• _Goal of the exercise_
What you give back must match the data character for character.

[Recorded data]
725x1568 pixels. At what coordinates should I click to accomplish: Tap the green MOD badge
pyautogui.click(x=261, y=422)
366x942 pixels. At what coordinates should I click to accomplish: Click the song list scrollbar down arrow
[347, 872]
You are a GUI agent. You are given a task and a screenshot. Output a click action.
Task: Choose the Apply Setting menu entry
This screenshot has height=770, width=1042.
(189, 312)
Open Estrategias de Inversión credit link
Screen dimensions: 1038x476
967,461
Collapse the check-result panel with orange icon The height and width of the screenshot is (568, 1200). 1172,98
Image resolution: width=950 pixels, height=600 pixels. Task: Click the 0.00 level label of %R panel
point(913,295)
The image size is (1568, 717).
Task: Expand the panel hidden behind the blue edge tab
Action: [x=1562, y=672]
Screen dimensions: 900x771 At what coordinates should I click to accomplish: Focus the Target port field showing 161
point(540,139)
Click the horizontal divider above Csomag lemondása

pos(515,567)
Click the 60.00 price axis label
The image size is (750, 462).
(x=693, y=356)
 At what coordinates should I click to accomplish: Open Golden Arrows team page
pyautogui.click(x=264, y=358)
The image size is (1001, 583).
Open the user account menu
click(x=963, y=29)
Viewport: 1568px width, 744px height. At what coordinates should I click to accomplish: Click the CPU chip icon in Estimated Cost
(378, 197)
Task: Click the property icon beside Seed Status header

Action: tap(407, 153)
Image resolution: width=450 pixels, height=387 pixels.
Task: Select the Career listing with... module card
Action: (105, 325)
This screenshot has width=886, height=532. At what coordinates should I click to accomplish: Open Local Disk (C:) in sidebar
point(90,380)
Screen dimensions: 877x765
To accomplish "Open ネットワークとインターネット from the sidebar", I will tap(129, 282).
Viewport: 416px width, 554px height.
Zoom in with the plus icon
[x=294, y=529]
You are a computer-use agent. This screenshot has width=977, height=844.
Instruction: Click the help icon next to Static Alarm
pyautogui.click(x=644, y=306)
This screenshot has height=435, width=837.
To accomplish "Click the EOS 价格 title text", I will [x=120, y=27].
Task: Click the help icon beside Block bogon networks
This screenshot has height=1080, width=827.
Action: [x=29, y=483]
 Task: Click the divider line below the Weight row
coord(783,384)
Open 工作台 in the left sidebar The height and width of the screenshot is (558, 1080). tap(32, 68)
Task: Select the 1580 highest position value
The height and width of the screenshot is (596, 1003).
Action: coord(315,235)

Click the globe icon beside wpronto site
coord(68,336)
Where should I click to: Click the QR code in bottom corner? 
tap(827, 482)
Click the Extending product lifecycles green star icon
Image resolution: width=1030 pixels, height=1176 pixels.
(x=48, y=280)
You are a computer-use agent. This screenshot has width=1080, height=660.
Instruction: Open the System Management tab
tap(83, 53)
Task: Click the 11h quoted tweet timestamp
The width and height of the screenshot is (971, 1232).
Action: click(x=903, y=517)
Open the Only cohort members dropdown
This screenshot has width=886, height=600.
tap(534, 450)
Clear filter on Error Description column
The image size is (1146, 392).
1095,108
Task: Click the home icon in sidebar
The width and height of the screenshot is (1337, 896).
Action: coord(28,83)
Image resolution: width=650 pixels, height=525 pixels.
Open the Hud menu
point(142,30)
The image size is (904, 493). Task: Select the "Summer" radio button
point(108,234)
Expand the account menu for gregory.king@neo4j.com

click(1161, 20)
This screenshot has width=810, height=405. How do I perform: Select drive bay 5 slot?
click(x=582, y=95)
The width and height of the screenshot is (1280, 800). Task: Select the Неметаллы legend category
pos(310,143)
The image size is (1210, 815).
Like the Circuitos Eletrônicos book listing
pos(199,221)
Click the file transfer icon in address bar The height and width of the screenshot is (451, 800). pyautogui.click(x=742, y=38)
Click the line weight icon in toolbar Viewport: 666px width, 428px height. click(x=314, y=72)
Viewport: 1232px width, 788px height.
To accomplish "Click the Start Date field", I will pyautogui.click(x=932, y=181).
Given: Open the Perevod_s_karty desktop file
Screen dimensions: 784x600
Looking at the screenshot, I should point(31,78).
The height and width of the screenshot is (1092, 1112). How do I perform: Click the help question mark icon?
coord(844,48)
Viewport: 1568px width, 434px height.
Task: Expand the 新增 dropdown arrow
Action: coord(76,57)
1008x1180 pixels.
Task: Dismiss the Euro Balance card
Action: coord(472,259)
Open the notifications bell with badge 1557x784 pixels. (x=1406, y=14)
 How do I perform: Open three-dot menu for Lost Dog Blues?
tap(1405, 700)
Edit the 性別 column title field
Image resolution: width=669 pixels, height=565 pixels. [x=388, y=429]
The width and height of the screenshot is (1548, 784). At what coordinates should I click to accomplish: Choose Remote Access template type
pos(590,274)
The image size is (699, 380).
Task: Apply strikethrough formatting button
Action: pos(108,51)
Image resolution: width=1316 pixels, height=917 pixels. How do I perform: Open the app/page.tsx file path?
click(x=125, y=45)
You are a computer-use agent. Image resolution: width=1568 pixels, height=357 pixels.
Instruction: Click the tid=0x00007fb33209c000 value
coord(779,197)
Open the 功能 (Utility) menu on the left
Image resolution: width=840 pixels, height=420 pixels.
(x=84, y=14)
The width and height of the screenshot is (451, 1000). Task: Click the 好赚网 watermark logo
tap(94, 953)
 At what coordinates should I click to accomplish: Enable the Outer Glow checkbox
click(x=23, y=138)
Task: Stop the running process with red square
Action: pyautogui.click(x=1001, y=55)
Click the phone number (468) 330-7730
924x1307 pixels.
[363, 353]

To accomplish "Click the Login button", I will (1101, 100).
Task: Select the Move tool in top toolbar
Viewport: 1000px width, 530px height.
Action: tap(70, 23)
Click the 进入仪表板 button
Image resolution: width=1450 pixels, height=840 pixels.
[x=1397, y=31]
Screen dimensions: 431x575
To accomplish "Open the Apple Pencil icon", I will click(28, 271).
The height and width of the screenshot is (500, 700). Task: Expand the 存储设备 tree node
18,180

• _Completed exercise_
725x1568 pixels. At what coordinates should I click to accomplish: Tap the green MOD badge
pyautogui.click(x=261, y=422)
366x942 pixels. At what coordinates should I click to accomplish: Click the song list scrollbar down arrow
[347, 872]
You are a GUI agent. You are given a task and a screenshot. Output a click action.
Task: Choose the Apply Setting menu entry
This screenshot has height=770, width=1042.
(189, 312)
Open Estrategias de Inversión credit link
Screen dimensions: 1038x476
967,461
Collapse the check-result panel with orange icon The height and width of the screenshot is (568, 1200). 1172,98
Image resolution: width=950 pixels, height=600 pixels. Task: Click the 0.00 level label of %R panel
point(913,295)
The image size is (1568, 717).
Task: Expand the panel hidden behind the blue edge tab
Action: [x=1562, y=672]
Screen dimensions: 900x771 At what coordinates should I click to accomplish: Focus the Target port field showing 161
point(540,139)
Click the horizontal divider above Csomag lemondása

pos(515,567)
Click the 60.00 price axis label
The image size is (750, 462).
(x=693, y=356)
 At what coordinates should I click to accomplish: Open Golden Arrows team page
pyautogui.click(x=264, y=358)
The image size is (1001, 583).
Open the user account menu
click(x=963, y=29)
Viewport: 1568px width, 744px height. At what coordinates should I click to accomplish: Click the CPU chip icon in Estimated Cost
(378, 197)
Task: Click the property icon beside Seed Status header

Action: tap(407, 153)
Image resolution: width=450 pixels, height=387 pixels.
Task: Select the Career listing with... module card
Action: (105, 325)
This screenshot has width=886, height=532. At what coordinates should I click to accomplish: Open Local Disk (C:) in sidebar
point(90,380)
Screen dimensions: 877x765
To accomplish "Open ネットワークとインターネット from the sidebar", I will tap(129, 282).
Viewport: 416px width, 554px height.
Zoom in with the plus icon
[x=294, y=529]
You are a computer-use agent. This screenshot has width=977, height=844.
Instruction: Click the help icon next to Static Alarm
pyautogui.click(x=644, y=306)
This screenshot has height=435, width=837.
To accomplish "Click the EOS 价格 title text", I will [x=120, y=27].
Task: Click the help icon beside Block bogon networks
This screenshot has height=1080, width=827.
Action: [x=29, y=483]
 Task: Click the divider line below the Weight row
coord(783,384)
Open 工作台 in the left sidebar The height and width of the screenshot is (558, 1080). tap(32, 68)
Task: Select the 1580 highest position value
The height and width of the screenshot is (596, 1003).
Action: coord(315,235)

Click the globe icon beside wpronto site
coord(68,336)
Where should I click to: Click the QR code in bottom corner? 
tap(827, 482)
Click the Extending product lifecycles green star icon
Image resolution: width=1030 pixels, height=1176 pixels.
(x=48, y=280)
You are a computer-use agent. This screenshot has width=1080, height=660.
Instruction: Open the System Management tab
tap(83, 53)
Task: Click the 11h quoted tweet timestamp
The width and height of the screenshot is (971, 1232).
Action: click(x=903, y=517)
Open the Only cohort members dropdown
This screenshot has width=886, height=600.
tap(534, 450)
Clear filter on Error Description column
The image size is (1146, 392).
1095,108
Task: Click the home icon in sidebar
The width and height of the screenshot is (1337, 896).
Action: coord(28,83)
Image resolution: width=650 pixels, height=525 pixels.
Open the Hud menu
point(142,30)
The image size is (904, 493). Task: Select the "Summer" radio button
point(108,234)
Expand the account menu for gregory.king@neo4j.com

click(1161, 20)
This screenshot has width=810, height=405. How do I perform: Select drive bay 5 slot?
click(x=582, y=95)
The width and height of the screenshot is (1280, 800). Task: Select the Неметаллы legend category
pos(310,143)
The image size is (1210, 815).
Like the Circuitos Eletrônicos book listing
pos(199,221)
Click the file transfer icon in address bar The height and width of the screenshot is (451, 800). pyautogui.click(x=742, y=38)
Click the line weight icon in toolbar Viewport: 666px width, 428px height. click(x=314, y=72)
Viewport: 1232px width, 788px height.
To accomplish "Click the Start Date field", I will pyautogui.click(x=932, y=181).
Given: Open the Perevod_s_karty desktop file
Screen dimensions: 784x600
Looking at the screenshot, I should point(31,78).
The height and width of the screenshot is (1092, 1112). How do I perform: Click the help question mark icon?
coord(844,48)
Viewport: 1568px width, 434px height.
Task: Expand the 新增 dropdown arrow
Action: coord(76,57)
1008x1180 pixels.
Task: Dismiss the Euro Balance card
Action: coord(472,259)
Open the notifications bell with badge 1557x784 pixels. (x=1406, y=14)
 How do I perform: Open three-dot menu for Lost Dog Blues?
tap(1405, 700)
Edit the 性別 column title field
Image resolution: width=669 pixels, height=565 pixels. [x=388, y=429]
The width and height of the screenshot is (1548, 784). At what coordinates should I click to accomplish: Choose Remote Access template type
pos(590,274)
The image size is (699, 380).
Task: Apply strikethrough formatting button
Action: pos(108,51)
Image resolution: width=1316 pixels, height=917 pixels. How do I perform: Open the app/page.tsx file path?
click(x=125, y=45)
You are a computer-use agent. Image resolution: width=1568 pixels, height=357 pixels.
Instruction: Click the tid=0x00007fb33209c000 value
coord(779,197)
Open the 功能 (Utility) menu on the left
Image resolution: width=840 pixels, height=420 pixels.
(x=84, y=14)
The width and height of the screenshot is (451, 1000). Task: Click the 好赚网 watermark logo
tap(94, 953)
 At what coordinates should I click to accomplish: Enable the Outer Glow checkbox
click(x=23, y=138)
Task: Stop the running process with red square
Action: pyautogui.click(x=1001, y=55)
Click the phone number (468) 330-7730
924x1307 pixels.
[363, 353]

To accomplish "Click the Login button", I will (1101, 100).
Task: Select the Move tool in top toolbar
Viewport: 1000px width, 530px height.
Action: tap(70, 23)
Click the 进入仪表板 button
Image resolution: width=1450 pixels, height=840 pixels.
[x=1397, y=31]
Screen dimensions: 431x575
To accomplish "Open the Apple Pencil icon", I will click(28, 271).
The height and width of the screenshot is (500, 700). Task: Expand the 存储设备 tree node
18,180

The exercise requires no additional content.